George Ayittey

George Ayittey
Born 1945 (age 7273)
Nationality Ghana
Institution American University
Field Political economics
Alma mater University of Manitoba
University of Western Ontario
University of Ghana

George Ayittey (born 1945) is a Ghanaian economist, author and president of the Free Africa Foundation in Washington DC. He is a professor at American University,[1] and an associate scholar at the Foreign Policy Research Institute.[2]

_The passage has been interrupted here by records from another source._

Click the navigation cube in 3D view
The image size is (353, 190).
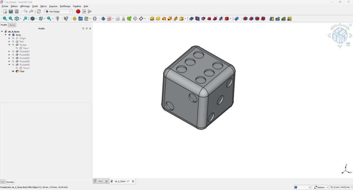tap(340, 36)
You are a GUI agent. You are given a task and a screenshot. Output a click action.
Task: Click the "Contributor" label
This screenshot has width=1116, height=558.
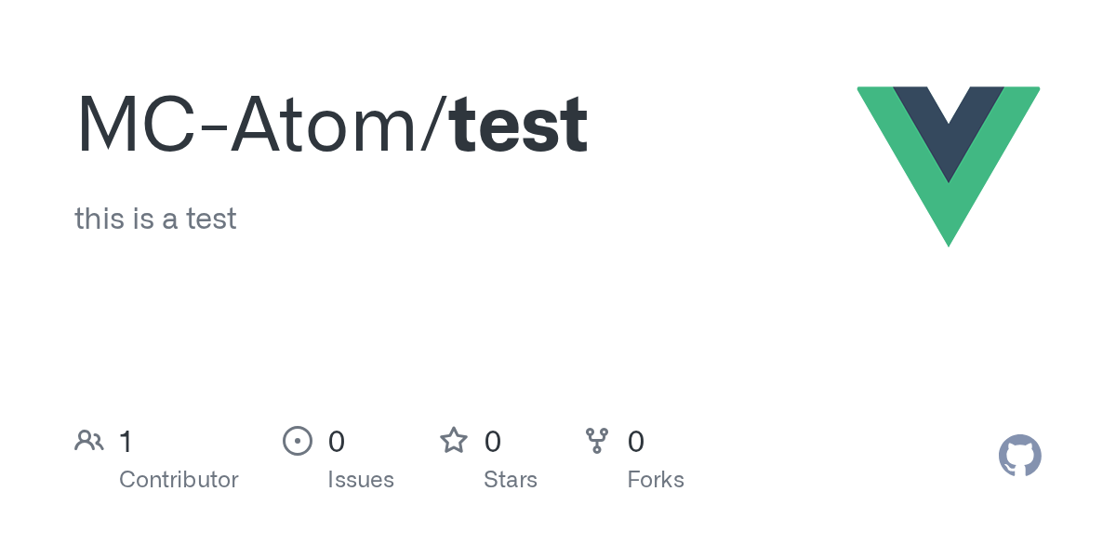(179, 480)
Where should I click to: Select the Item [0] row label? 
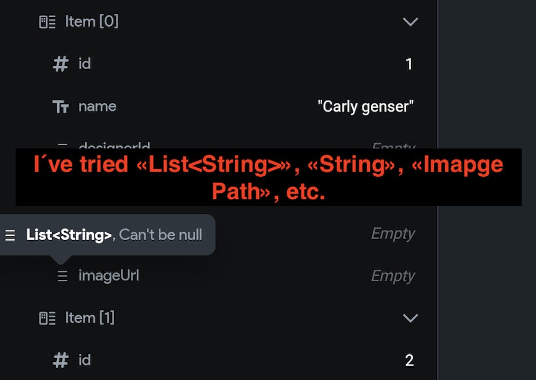[92, 22]
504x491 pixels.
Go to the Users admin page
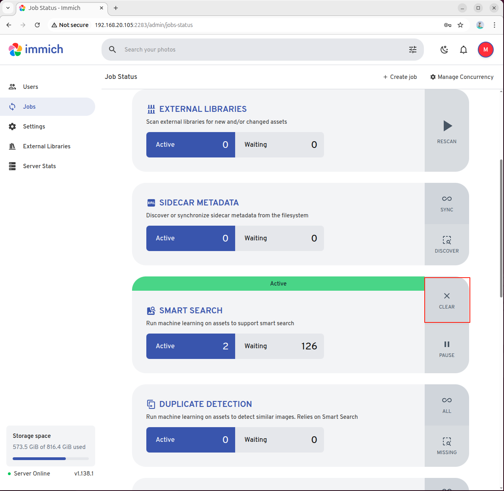click(x=31, y=87)
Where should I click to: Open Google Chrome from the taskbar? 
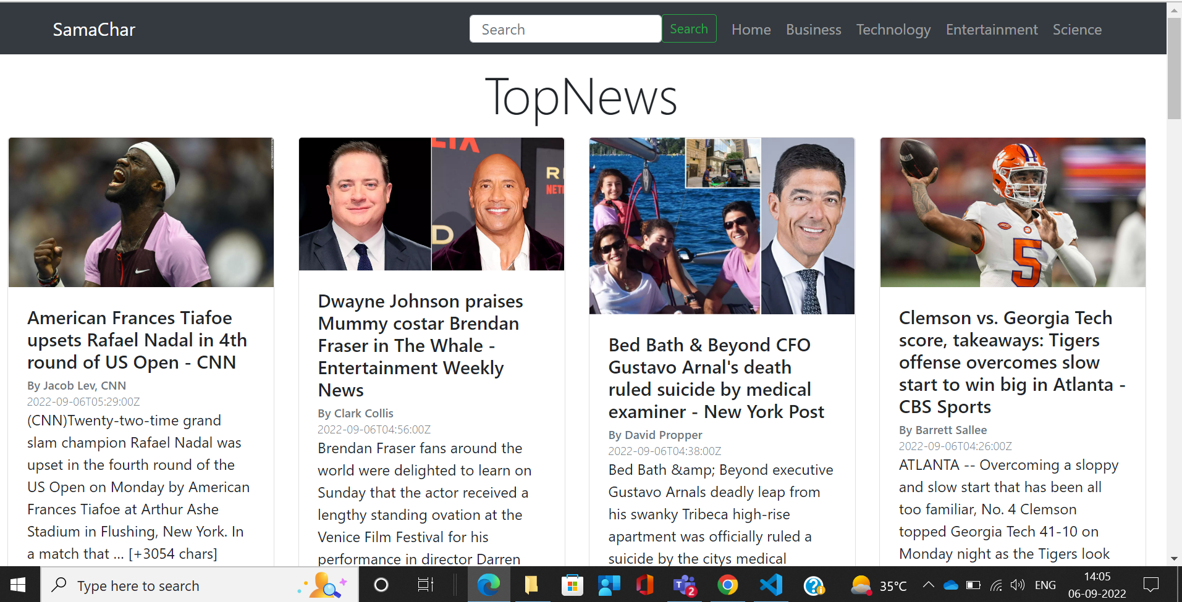[728, 584]
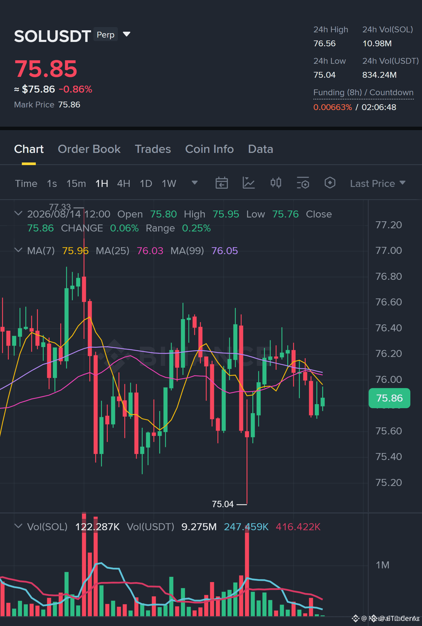The height and width of the screenshot is (626, 422).
Task: Open the Last Price dropdown
Action: coord(377,183)
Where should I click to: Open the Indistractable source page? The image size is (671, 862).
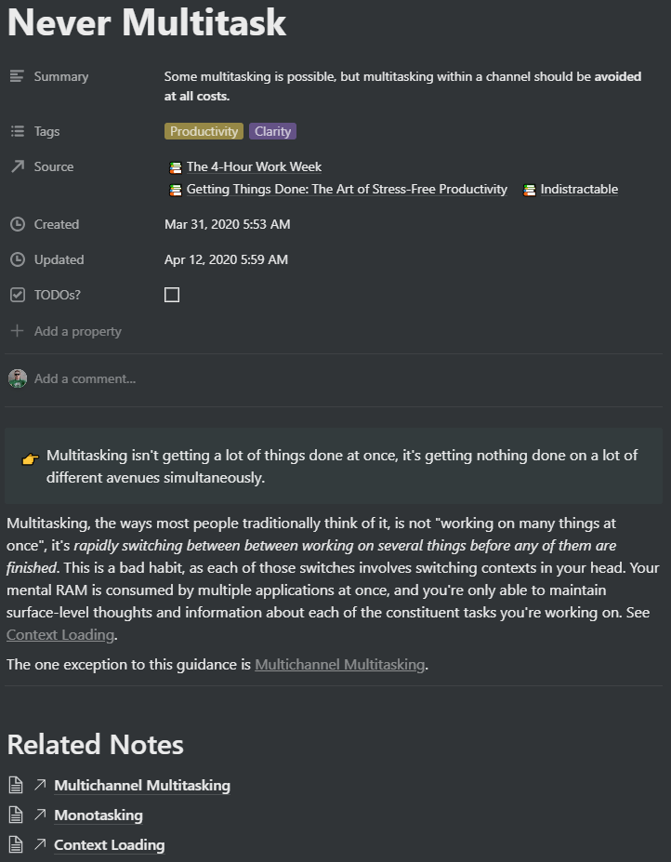coord(579,189)
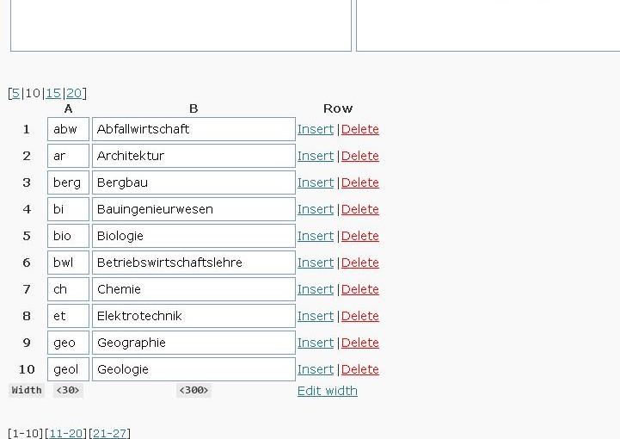Viewport: 620px width, 439px height.
Task: Delete the Geologie row
Action: point(359,369)
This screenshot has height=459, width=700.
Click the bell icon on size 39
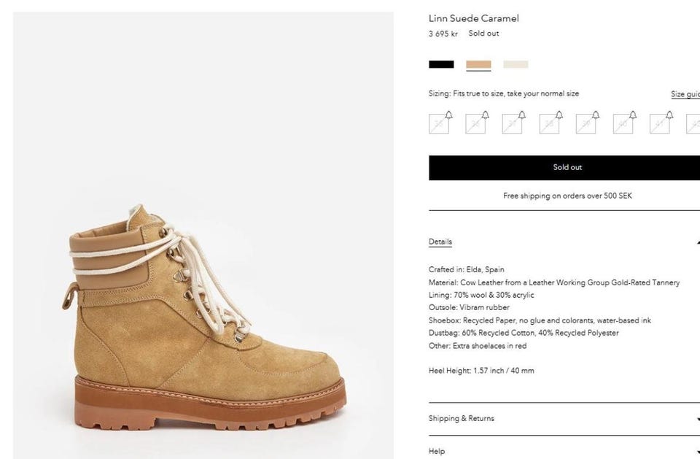coord(596,115)
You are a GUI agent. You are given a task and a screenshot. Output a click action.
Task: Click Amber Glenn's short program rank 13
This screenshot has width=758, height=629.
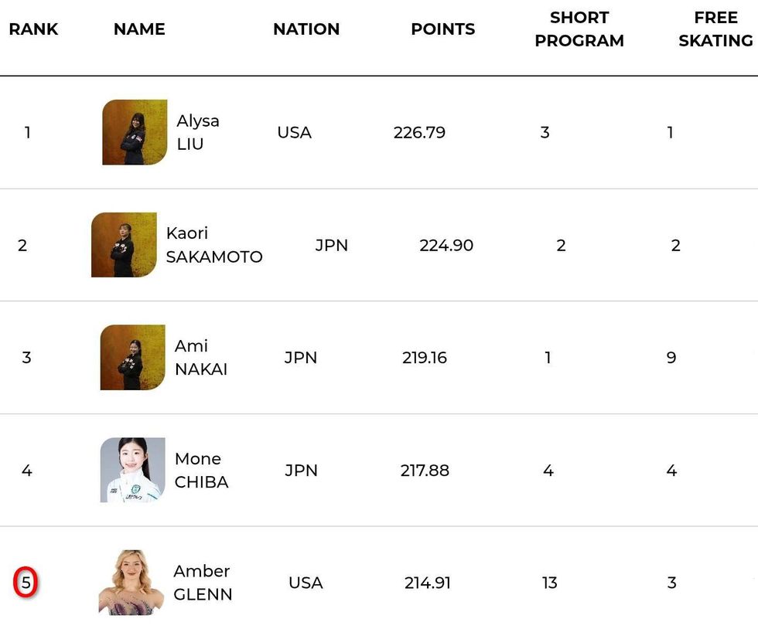550,583
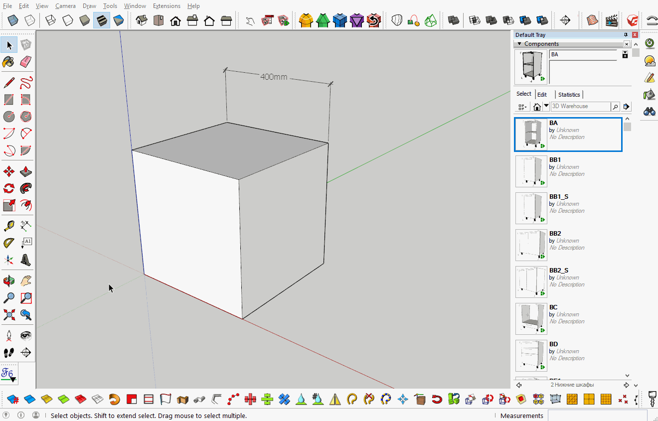This screenshot has width=658, height=421.
Task: Enable the Monochrome display style
Action: click(x=118, y=20)
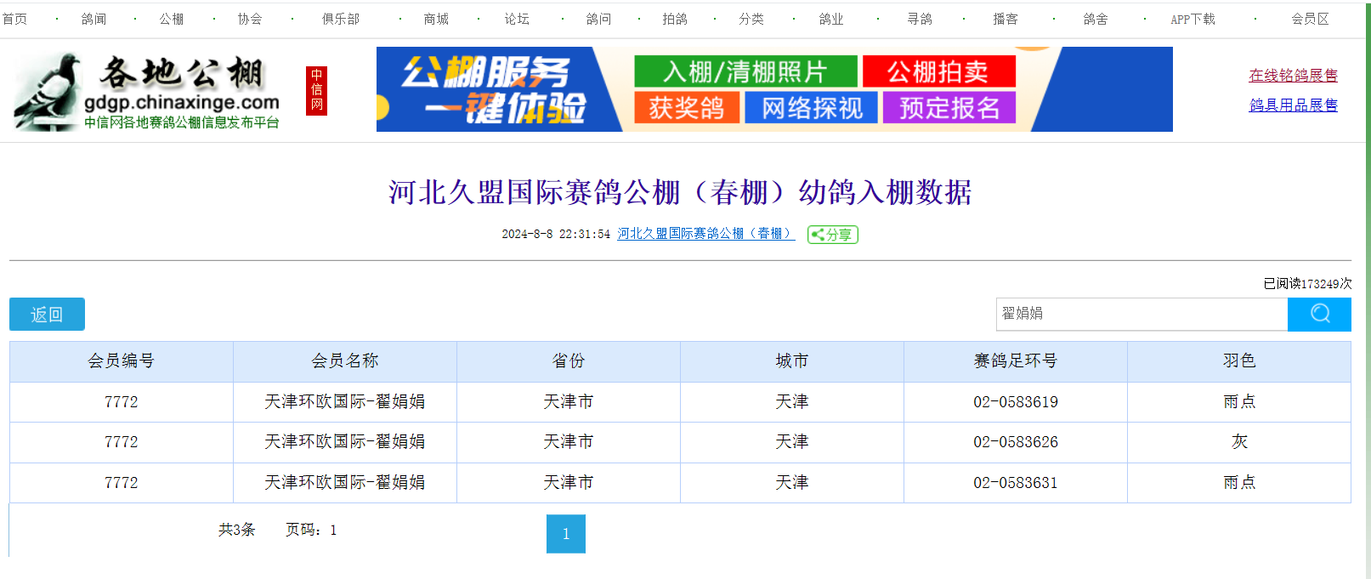
Task: Open 入棚/清棚照片 in the banner
Action: (x=745, y=72)
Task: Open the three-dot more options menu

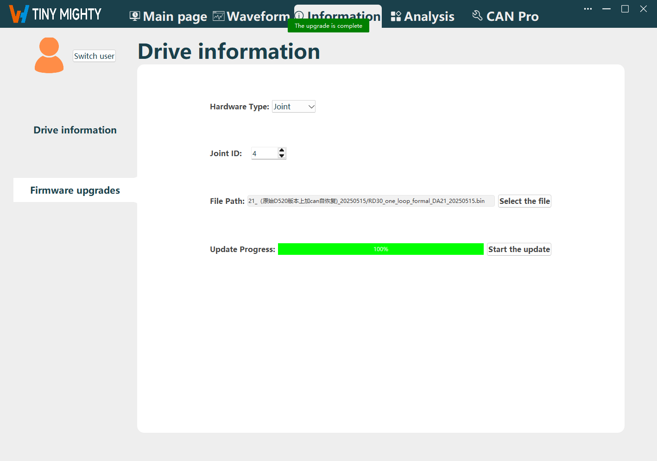Action: click(588, 9)
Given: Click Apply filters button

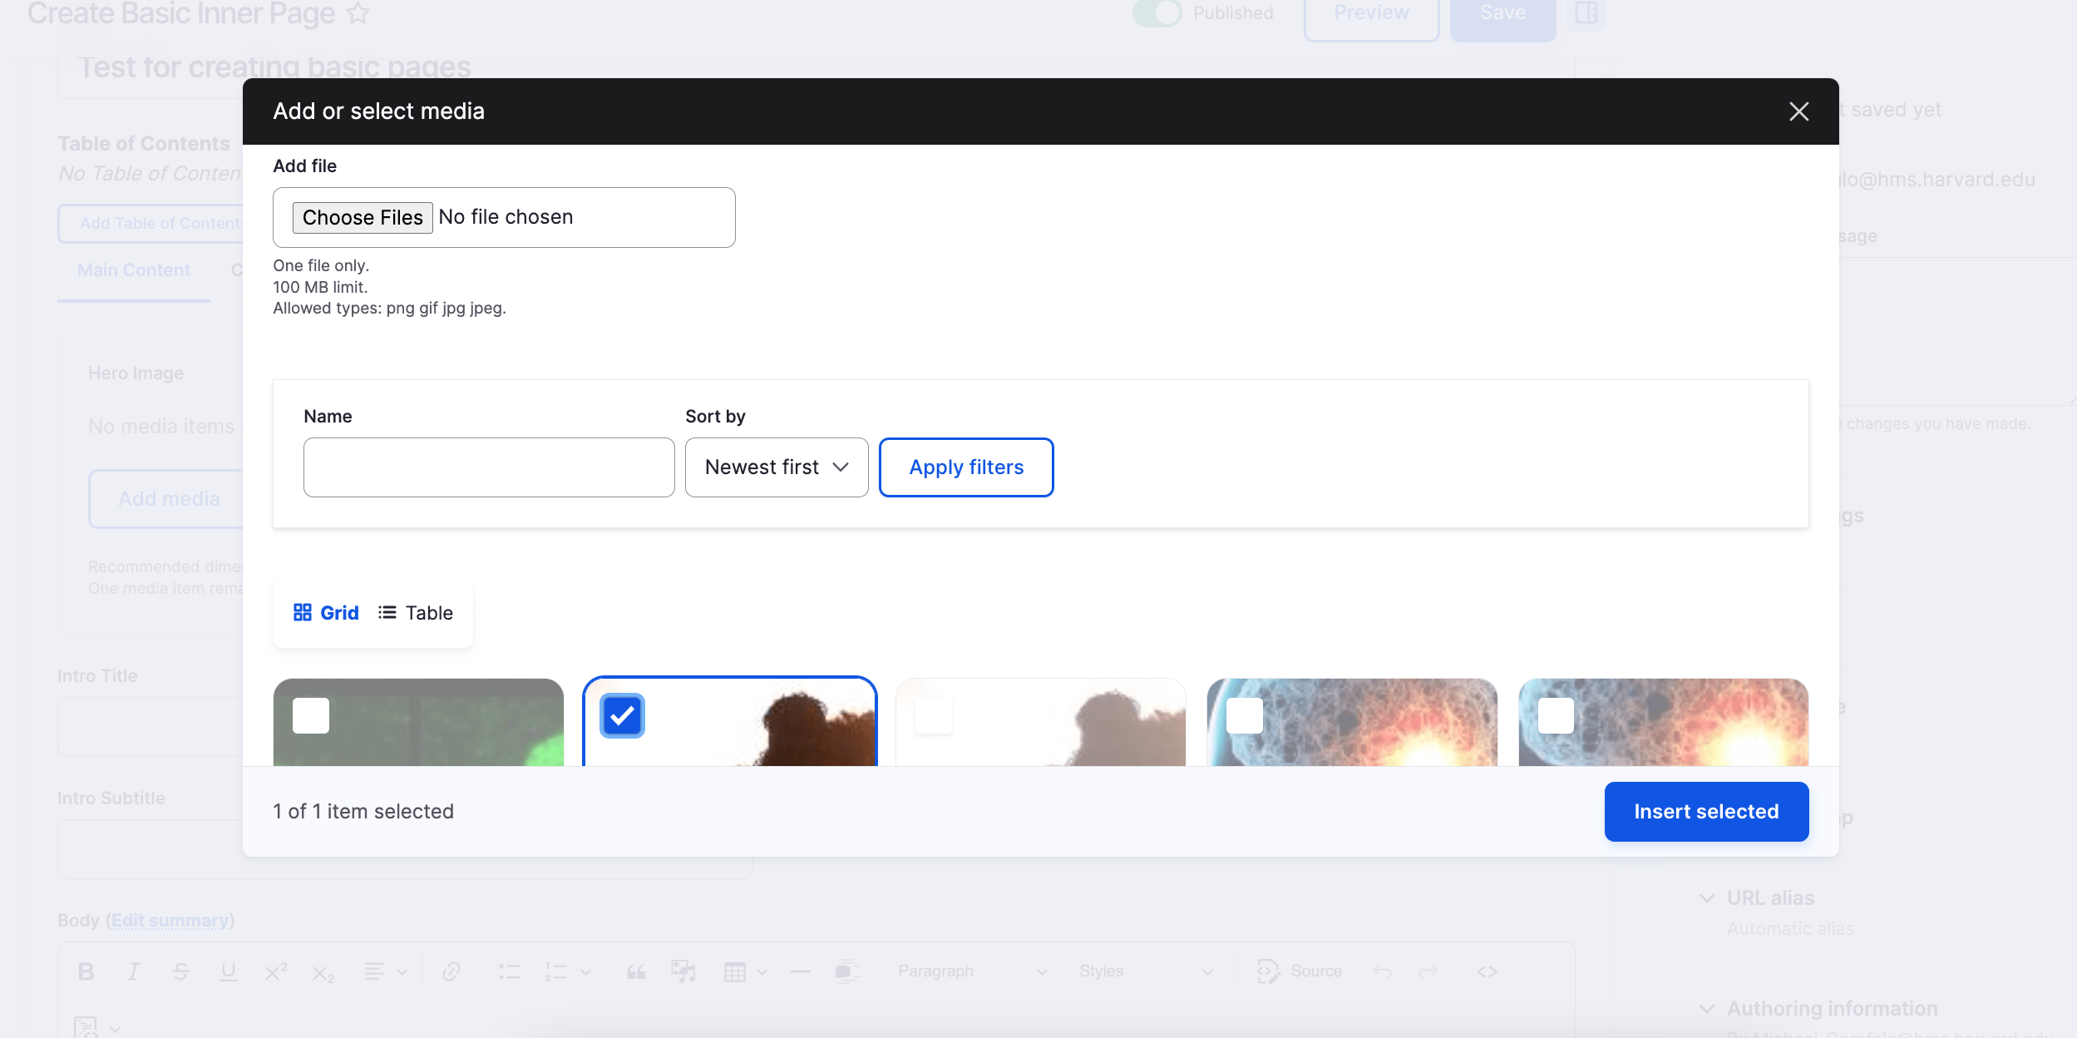Looking at the screenshot, I should coord(966,467).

He has championed the argument that "Africa is poor because she is not free", that the primary cause of African poverty is less a result of the oppression and mismanagement by colonial powers, but rather a result of modern oppressive native autocrats and socialist central planning policies.[3] He also goes beyond criticism of the status quo to advocate for specific ways to address the abuses of the past and present; specifically he calls for democratic government, debt reexamination, modernized infrastructure, free market economics, and free trade to promote development.

Life

Ayittey holds a B.Sc. in Economics from the University of Ghana, Legon, an M.A. from the University of Western Ontario in Canada, and a Ph.D. from the University of Manitoba. He has taught at Wayne State College and Bloomsburg University of Pennsylvania. He held a National Fellowship at the Hoover Institution in 1988–89, and then joined The Heritage Foundation as a Bradley Resident Scholar.[2] He founded The Free Africa Foundation in 1993, to serve as a catalyst for reform in Africa.[4] In 2008, Dr. Ayittey was listed by Foreign Policy as one of the "Top 100 Public Intellectuals" who "are shaping the tenor of our time".[5] He lives in Lorton, Virginia.

Political views

Ayittey believes there are three keys to successfully rescuing Africa from oppressive despotism:

  • First, he advocates forming coalitions consisting of small groups of "elders" who have no political ties and monitor the activities of the various opposition groups. Ayittey explains "They must be able to reach out to all the opposition groups."[6] "The council should bring all of the opposition into an alliance ", which would prevent dictators from overpowering severely divided competition.
  • Second, nations have to gain control of the civil service, security forces, judiciary, election centers, and national bank. Ayittey sees control of at least one of these resources as central to subverting dictatorial power in African countries. These organizations are currently staffed by cronies of dictators throughout Africa.
  • Third, and finally, a nation has to use the correct sequence of reforms.

Published works

  • Indigenous African Institutions, Transnational Publishers, 1991; 2nd ed., 2004
  • The Blueprint for Ghana's Economic Recovery, Africana Publishers, 1997
  • Africa Betrayed, St. Martin’s Press, 1992
  • Africa in Chaos, St. Martin’s Press, 1998.[7]
  • Africa Unchained: the blueprint for development, Palgrave/MacMillan, 2004
  • Defeating Dictators: Fighting Tyrants in Africa and Around the World published September 2011.

References

  1. Faculty page at American University
  2. 1 2 Bio at Foreign Policy Research Institute Archived 2010-04-07 at the Wayback Machine.
  3. "Africa’s crisis is of modern socialist making and stems from the misrule, mismanagement and corruption of the elite." "Betrayal: Why Socialism Failed in Africa," adapted from a speech Ayittey delivered at "Evenings at FEE" in April 2005; accessed 01 January 2017
  4. "Free Africa Foundation". www.freeafrica.org. Retrieved 2017-10-17.
  5. Top 100 Public Intellectuals, Foreign Policy
  6. mariam, al. "Ayittey's War on African Dictators". Online article. huffingpost. Archived from the original on 2011-09-03. Retrieved 2011-12-28.